Usage: -seqnos=<on or off>
Default:-seqnos=off
Causes the output alignment to contain residue numbers at the end of each line:
T-COFFEE
seq1 aaa---aaaa--------aa 9
seq2 a-----aa-----------a 4
seq1 a-----------------a 11
seq2 aaaaaaaaaaaaaaaaaaa 19
Although, it does not necessarily do so explicitly, T-Coffee always end up combining libraries. Libraries are collections of pairs of residues. Given a set of libraries, T-Coffee makes an attempt to assemble the alignment with the highest level of consistence. You can think of the alignment as a timetable. Each library pair would be a request from students or teachers, and the job of T-Coffee would be to assemble the time table that makes as many people as possible happy…
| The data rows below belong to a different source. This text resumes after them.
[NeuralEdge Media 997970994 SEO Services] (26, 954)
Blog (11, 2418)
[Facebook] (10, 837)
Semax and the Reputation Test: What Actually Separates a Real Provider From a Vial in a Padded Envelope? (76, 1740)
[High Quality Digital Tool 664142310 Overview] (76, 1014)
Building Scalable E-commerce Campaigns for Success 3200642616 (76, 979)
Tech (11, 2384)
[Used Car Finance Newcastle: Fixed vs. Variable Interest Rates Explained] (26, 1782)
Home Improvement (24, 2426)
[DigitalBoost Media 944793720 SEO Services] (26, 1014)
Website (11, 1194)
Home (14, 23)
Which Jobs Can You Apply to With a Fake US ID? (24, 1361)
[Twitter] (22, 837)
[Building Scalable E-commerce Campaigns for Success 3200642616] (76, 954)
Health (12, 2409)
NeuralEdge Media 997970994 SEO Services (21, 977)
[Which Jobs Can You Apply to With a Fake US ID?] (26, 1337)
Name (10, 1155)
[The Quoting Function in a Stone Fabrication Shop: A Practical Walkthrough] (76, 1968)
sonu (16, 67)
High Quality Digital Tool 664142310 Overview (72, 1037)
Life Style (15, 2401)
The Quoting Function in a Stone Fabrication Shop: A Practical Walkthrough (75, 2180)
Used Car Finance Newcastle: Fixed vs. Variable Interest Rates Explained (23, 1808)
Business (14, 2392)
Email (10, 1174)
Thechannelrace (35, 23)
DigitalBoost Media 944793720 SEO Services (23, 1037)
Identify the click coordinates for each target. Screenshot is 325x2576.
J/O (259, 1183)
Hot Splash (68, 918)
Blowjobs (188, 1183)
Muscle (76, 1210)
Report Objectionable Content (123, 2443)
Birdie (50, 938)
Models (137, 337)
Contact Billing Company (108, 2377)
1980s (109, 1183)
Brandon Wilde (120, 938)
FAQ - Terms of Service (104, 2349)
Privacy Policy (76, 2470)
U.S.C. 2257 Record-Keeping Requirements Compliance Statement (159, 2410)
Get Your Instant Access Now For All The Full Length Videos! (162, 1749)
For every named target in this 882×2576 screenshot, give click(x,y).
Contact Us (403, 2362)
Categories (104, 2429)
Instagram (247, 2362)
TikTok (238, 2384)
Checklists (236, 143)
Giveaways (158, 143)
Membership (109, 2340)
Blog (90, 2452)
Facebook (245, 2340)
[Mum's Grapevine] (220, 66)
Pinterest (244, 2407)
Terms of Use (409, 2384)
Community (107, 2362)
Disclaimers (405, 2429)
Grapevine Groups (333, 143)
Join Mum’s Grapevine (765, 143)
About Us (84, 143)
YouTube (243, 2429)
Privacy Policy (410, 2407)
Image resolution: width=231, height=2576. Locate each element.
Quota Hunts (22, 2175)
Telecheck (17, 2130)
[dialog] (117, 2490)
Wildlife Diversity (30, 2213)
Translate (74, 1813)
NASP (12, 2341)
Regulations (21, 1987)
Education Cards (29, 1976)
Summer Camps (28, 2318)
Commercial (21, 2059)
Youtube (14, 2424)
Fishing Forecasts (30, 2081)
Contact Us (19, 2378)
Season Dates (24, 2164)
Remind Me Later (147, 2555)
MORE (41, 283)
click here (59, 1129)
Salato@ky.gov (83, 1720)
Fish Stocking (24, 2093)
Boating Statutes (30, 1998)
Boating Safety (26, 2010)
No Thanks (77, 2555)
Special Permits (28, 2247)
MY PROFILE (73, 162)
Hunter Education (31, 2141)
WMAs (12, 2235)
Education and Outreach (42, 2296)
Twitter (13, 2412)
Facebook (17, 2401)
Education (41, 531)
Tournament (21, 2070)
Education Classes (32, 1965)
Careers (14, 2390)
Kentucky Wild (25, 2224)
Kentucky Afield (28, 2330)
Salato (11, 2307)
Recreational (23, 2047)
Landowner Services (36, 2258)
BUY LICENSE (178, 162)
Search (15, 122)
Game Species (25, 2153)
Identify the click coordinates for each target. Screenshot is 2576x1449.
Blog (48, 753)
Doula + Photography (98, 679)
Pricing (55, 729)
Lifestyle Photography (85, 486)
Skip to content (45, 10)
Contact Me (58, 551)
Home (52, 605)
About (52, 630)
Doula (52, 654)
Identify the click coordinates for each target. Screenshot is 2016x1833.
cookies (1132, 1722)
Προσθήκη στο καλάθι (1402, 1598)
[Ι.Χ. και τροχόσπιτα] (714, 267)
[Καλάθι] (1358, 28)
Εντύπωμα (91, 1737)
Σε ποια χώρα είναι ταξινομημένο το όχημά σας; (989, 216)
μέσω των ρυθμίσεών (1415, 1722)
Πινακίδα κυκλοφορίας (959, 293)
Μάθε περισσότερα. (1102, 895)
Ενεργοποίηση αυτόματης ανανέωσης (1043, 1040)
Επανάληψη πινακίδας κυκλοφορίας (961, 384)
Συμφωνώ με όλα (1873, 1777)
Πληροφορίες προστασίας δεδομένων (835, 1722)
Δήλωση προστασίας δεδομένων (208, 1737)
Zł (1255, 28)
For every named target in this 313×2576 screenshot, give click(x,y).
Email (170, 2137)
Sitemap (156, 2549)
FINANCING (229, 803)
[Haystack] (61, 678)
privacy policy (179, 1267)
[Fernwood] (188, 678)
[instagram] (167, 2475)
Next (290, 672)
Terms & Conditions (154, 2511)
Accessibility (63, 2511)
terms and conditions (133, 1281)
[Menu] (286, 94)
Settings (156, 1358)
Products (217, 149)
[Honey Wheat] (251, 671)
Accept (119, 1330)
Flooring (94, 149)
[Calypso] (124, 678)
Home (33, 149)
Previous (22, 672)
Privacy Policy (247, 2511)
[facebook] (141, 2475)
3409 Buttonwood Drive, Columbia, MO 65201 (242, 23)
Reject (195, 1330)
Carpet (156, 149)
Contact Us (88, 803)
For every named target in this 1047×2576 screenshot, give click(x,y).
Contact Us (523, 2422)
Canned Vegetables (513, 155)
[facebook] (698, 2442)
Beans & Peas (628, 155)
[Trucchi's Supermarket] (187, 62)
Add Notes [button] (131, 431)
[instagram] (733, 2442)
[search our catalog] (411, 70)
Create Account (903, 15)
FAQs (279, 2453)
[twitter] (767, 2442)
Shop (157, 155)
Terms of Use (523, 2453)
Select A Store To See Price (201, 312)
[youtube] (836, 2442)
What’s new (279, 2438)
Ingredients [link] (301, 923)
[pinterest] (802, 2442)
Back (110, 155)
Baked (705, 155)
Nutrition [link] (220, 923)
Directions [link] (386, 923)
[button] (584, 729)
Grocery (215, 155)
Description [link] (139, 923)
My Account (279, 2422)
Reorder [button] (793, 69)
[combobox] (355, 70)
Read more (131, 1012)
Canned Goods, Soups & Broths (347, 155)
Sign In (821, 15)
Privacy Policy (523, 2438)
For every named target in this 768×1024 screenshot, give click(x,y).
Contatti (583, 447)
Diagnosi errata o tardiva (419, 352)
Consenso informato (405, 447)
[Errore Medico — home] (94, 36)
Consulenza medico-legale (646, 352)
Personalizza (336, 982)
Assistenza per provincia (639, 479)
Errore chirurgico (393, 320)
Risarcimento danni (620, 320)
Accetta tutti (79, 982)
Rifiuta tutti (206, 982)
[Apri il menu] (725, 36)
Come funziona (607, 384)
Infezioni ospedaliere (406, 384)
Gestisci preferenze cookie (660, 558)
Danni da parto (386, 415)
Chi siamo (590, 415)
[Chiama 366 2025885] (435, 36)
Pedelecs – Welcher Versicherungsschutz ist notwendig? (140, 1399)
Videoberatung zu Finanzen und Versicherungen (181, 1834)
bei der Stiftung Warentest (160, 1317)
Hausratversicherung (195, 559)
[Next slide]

Usage: -out_lib=<name of the library,default,no>
Default:-out_lib=default
Sets the name of the library output. Default implies <run_name>.tc_lib
Usage: -lib_only
Default: unset
Causes the program to stop once the library has been computed. Must be used in conjunction with the flag –out_lib
Usage:
-newtree=<tree file>
Default: No file specified
Indicates the name of the file into
which the guide tree will be written. The default will be
<sequence_name>.dnd, or <run_name.dnd>. The tree is written in the
parenthesis format known as newick or
Do NOT confuse this guide tree with a phylogenetic tree.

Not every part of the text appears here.